Nation counts on students
Taiwanese students have come away with 17 gold, 34 silver and 66 bronze medals from the 9th International Mathematics Competition that concluded on Sunday in Singapore. A total of 1,165 elementary and junior-high school students from 11 countries, including China, South Korea, the Philippines, India, Thailand and Iran, took part in this year’s competition, with 166 contestants from Taiwan. Fang Chen-hsien, the students’ chief chaperone, said that Taiwan performs well every year because the nation’s parents put a lot of emphasis on mathematics.

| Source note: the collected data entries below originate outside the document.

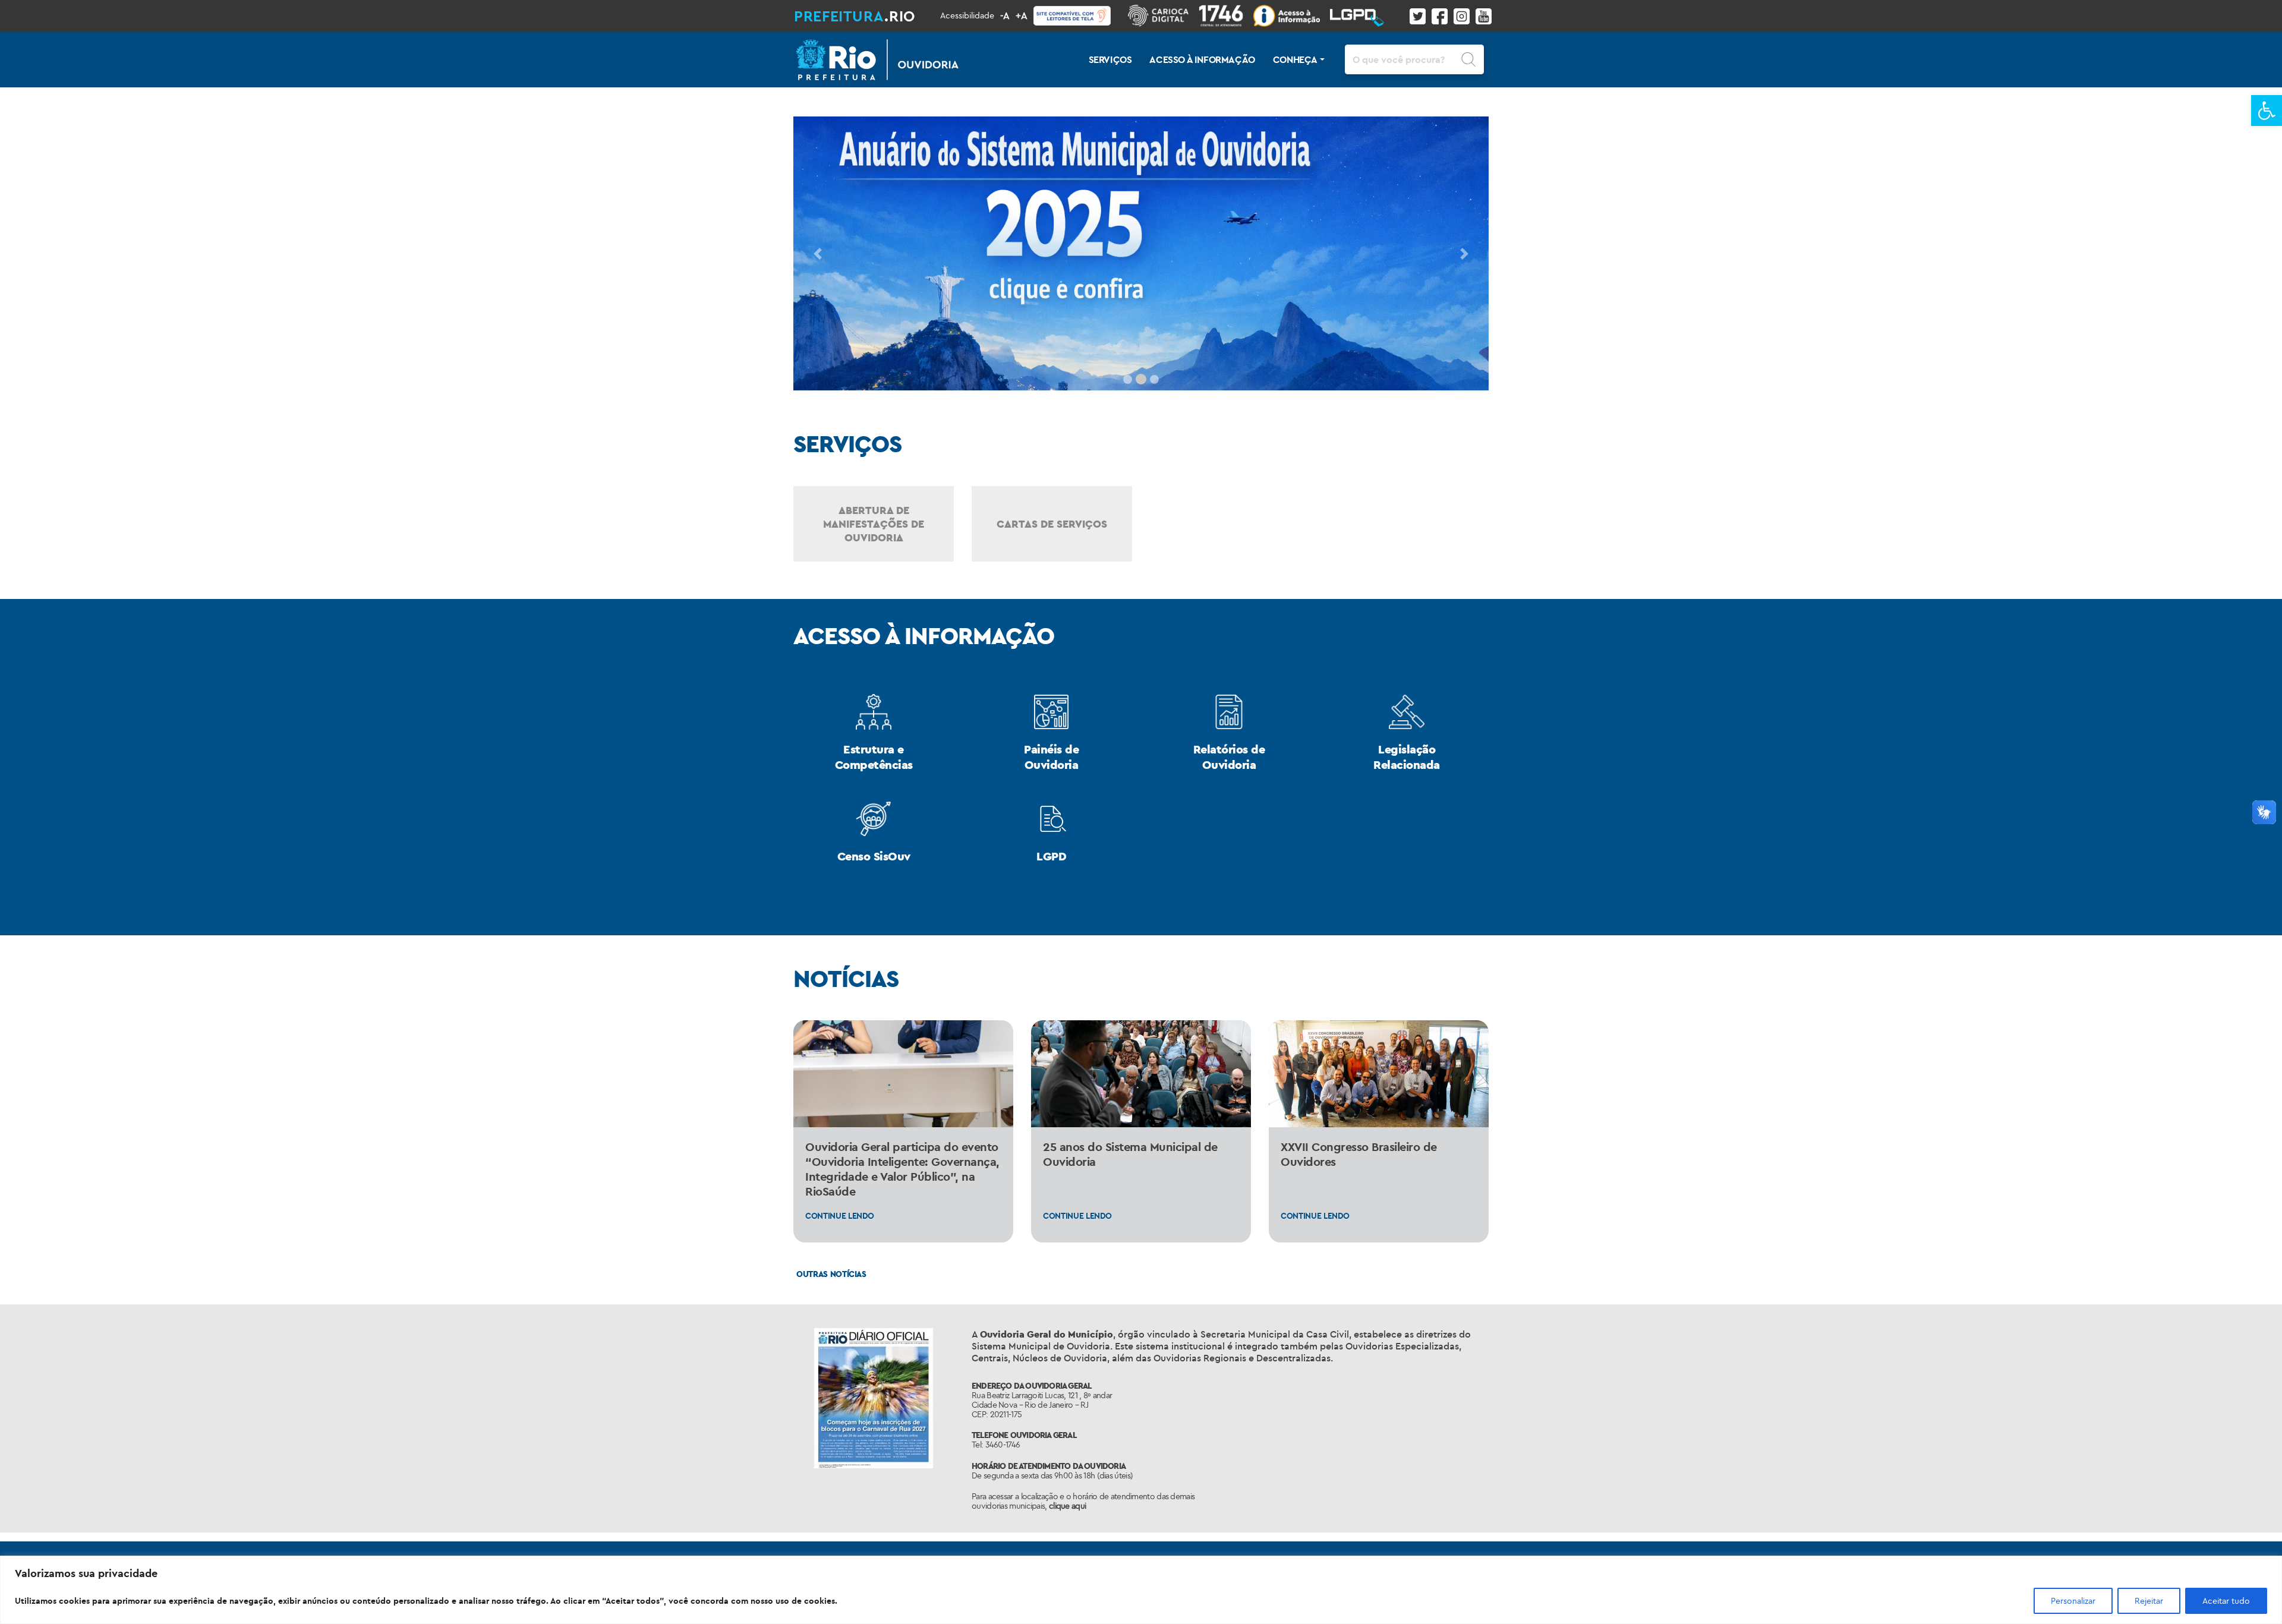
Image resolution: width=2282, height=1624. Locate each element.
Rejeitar (2149, 1600)
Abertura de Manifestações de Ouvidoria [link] (873, 523)
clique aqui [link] (1067, 1505)
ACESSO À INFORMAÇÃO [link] (1202, 59)
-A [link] (1005, 15)
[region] (1141, 1590)
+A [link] (1021, 15)
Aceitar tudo (2226, 1600)
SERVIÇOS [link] (1110, 59)
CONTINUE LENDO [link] (839, 1215)
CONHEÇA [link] (1295, 59)
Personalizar (2073, 1600)
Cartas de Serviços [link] (1052, 524)
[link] (2266, 110)
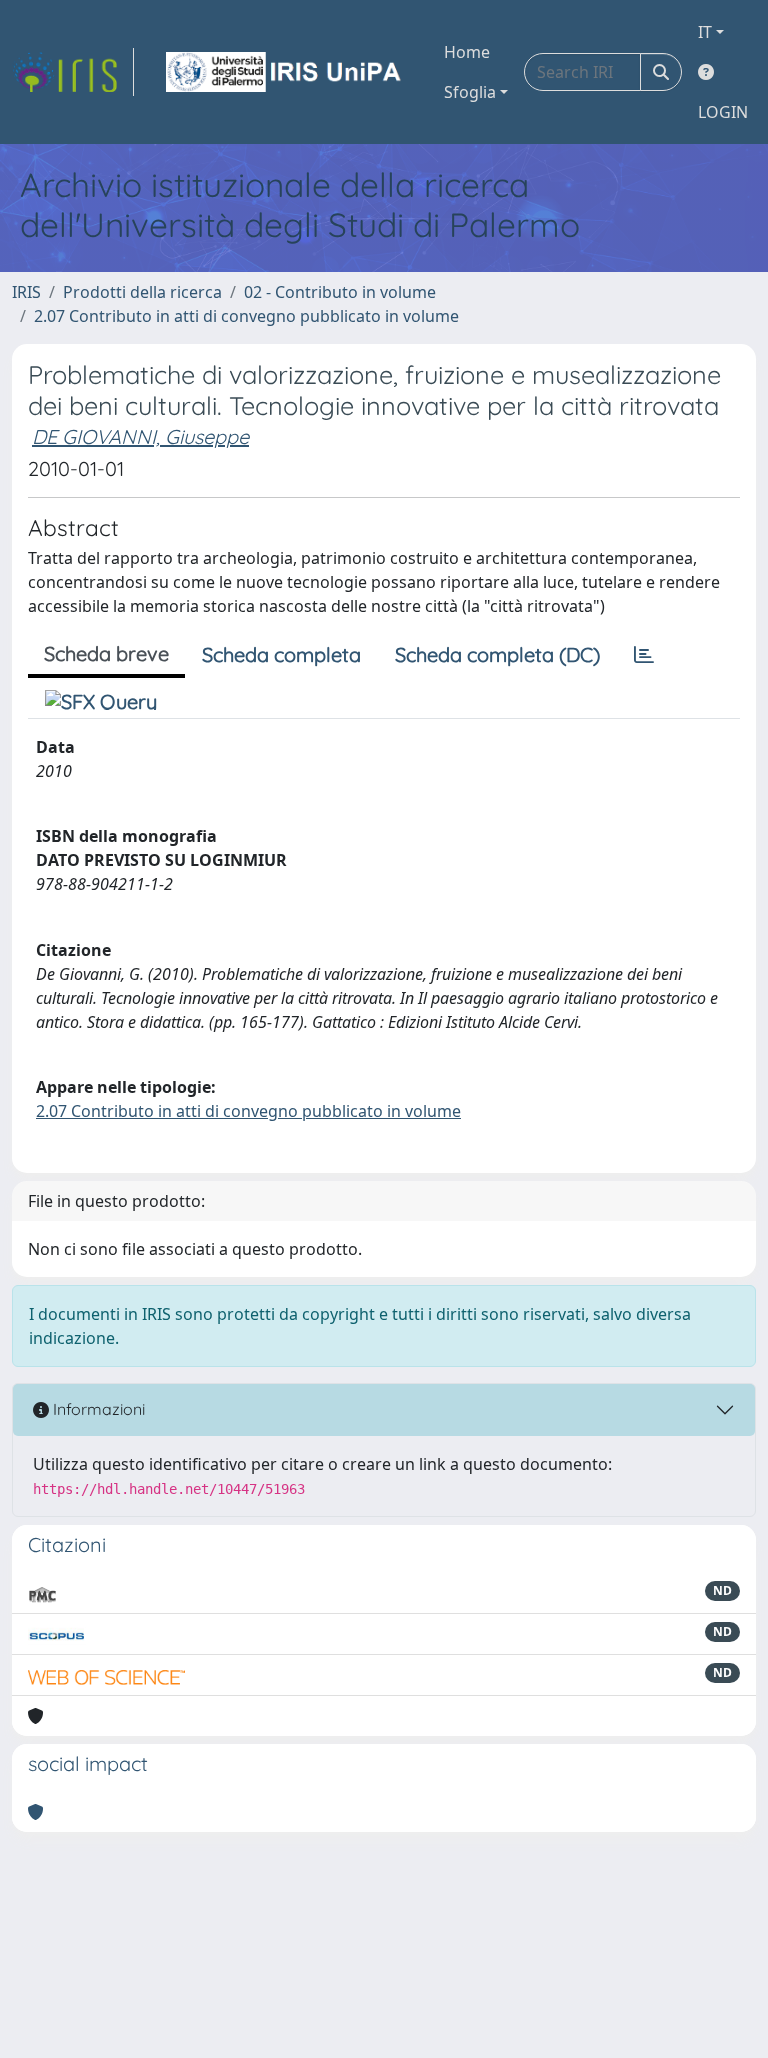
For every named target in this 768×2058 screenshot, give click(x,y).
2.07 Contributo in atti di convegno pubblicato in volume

Craft expo set for November
The Taiwan International Cultural and Creative Industry Expo is to start on Nov. 21 in Taipei and will highlight the nation’s craft design, the Ministry of Culture said yesterday. The expo will exhibit furniture, home accessories, domestic utensils, stationery and gifts to illustrate modern ways of living, the ministry said. The fourth annual expo is also to display award-winning Taiwanese cultural and creative products, products from major cultural and creative companies from around the world and items with local features that are jointly made by university innovation incubation centers and micro-enterprises. The expo’s themed pavilion will focus on natural dyes and the revival and development of the dyeing industry in Taiwan, according to the ministry. “We hope to build a comprehensive platform for all industries,” Deputy Minister of Culture George Hsu (許秋煌) said. Deals as a result of the expo have increased from more than NT$100 million (US$3.34 million) in its first year to NT$260 million last year, said Chang Pen-tsao (張平沼), chairman of the General Chamber of Commerce of the Republic of China, which is organizing the expo along with the ministry. Chang said he hopes that the more focused theme of craft design this year will further boost deals. The expo, which serves as a trading and exchange platform for corporate procurement, brand licensing, distributor networking and business matchmaking, will run until Nov. 24 at the Taipei World Trade Center’s Nangang Exhibition Hall.